--- begin ---
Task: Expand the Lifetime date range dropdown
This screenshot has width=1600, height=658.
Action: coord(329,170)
--- end ---
--- begin ---
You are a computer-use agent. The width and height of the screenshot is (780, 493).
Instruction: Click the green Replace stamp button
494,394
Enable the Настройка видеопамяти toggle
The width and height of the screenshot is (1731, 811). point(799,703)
--- end ---
--- begin ---
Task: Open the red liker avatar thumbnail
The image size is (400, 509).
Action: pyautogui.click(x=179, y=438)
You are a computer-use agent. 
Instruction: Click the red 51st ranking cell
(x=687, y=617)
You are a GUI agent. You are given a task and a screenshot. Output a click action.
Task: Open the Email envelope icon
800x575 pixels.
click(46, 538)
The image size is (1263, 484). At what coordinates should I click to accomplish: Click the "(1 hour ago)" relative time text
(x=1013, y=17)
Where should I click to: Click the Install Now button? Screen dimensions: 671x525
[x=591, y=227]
--- end ---
* TASK REQUIREMENTS: Quote the records above from the line with "Task: Expand the Lifetime date range dropdown" up to and including the line with "Action: coord(329,170)", word for word.

* CORRECT ANSWER:
Task: Expand the Lifetime date range dropdown
This screenshot has width=1600, height=658.
Action: coord(329,170)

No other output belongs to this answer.